Since two of the inputs are used for the clock and reset, that leaves us with 6 bits for instructions. 8 max instructions and 8 addressable registers or 3-bit immediate values seemed like the most balanced choice, so instructions are broken into the following 3 types:
Type | ||
---|---|---|
I | 3 Immediate bits | 3 Opcode bits |
R | 3 Register bits | 3 Opcode bits |
X | 3 Don't Cares | 3 Opcode bits |
The 3 register bits in R-type instructions can access registers x0 through x7.
The 3 immediate bits in I-type instructions will be interperted as a 2's compliment number, and will be sign extended to 6-bits. This limits inputs to the range -4 to 3, but the full -128 to 127 integer range can be achieved with repeat add instructions.
Here are 7 implimented instructions, their encoding, and their operation:
Mnemonic | Reg/Imm | Opcode | Instruction | Operation |
---|---|---|---|---|
li | i i i | 000 | Load Immediate to x8 | x8 = imm |
add | r r r | 001 | Add Register to x8 | x8 = x8 + reg |
bez | r r r | 010 | Branch if x8 = 0 | PC = (x8 == 0) ? PC + reg : PC + 1 |
lr | r r r | 011 | Load Register to x8 | x8 = reg |
sr | r r r | 100 | Store x8 to Register | reg = x8 |
ja | x x x | 101 | Jump by x8 | PC = PC + x8 |
not | x x x | 110 | Not x8 | x8 = ~x8 |
I wanted to stick with organized fixed-length opcodes (like RISC-V) even though if I had gone with variable length ones I would have been able to access more registers or larger immediates in some instructions. Fixed-length opcodes and organized instruction encoding is just plain simple and easy to work with.
Like the RISC-V ISA, the x0 register is always going to contain the number 0. In this design it is safe to try to write another number to the x0 register, nothing will happen. Any read from the x0 register will return 0.
The PC register, since it is 8 bits, allows for programs of up to 2^8 = 256 instructions long. The only way to manually change the PC is through reset, which will set it back to 0, or through ja and bez. Otherwise it will increment by 1 each clock cycle.
The x8 register is very similar to the Accumulator from the Zinnia microprocessor. This register is necessary because the limited instruction length means instructions can only access one register. To get around this limitation, x8 acts as either a default source register (sr, not, jump, add, bez) or a default destination register (add, li, lr, not).
For something I spent 1 week designing the ISA and drawing circuit diagrams, and 1 week writing and debugging and optimizing the verilog to fit within the tight constraints, I think it turned out okay.

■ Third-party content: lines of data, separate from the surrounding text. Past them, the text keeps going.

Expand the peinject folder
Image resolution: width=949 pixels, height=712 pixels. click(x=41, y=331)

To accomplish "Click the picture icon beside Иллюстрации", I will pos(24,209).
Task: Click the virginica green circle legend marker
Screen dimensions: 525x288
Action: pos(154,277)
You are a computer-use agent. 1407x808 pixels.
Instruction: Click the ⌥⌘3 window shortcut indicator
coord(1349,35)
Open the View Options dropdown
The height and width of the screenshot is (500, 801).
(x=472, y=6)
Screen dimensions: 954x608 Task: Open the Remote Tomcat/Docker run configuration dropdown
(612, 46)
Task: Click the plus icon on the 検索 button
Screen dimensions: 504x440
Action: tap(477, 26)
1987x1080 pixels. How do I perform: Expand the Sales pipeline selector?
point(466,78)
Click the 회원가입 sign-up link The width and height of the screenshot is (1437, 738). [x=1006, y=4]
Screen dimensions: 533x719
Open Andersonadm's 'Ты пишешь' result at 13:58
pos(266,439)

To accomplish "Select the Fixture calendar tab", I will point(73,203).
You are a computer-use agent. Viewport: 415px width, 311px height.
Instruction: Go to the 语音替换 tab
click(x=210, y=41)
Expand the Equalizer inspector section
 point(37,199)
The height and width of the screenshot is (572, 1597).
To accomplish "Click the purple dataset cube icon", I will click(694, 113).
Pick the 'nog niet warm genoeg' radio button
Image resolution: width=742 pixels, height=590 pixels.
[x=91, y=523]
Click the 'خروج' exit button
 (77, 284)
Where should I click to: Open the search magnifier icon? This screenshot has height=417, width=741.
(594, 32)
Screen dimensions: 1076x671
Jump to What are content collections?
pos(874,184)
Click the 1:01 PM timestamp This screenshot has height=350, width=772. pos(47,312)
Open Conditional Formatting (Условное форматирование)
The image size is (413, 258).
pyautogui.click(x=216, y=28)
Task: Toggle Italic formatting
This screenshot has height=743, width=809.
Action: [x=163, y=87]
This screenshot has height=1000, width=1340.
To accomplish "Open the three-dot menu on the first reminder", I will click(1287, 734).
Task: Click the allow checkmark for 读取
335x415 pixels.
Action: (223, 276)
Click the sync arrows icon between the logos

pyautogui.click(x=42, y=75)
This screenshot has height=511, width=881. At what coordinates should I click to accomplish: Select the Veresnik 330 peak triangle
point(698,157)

The not instruction was originally going to be an ALU operation, but the gds tests were unable to successfully fit the design that way before the total die area was increased from 100 x 100 µm. I ended up copying what I had done to impliment pc+1, and make not its own module outside the ALU and add a 4-input mux. When the die area got increasaed, I figured why fix something that isn't broken so left it as is.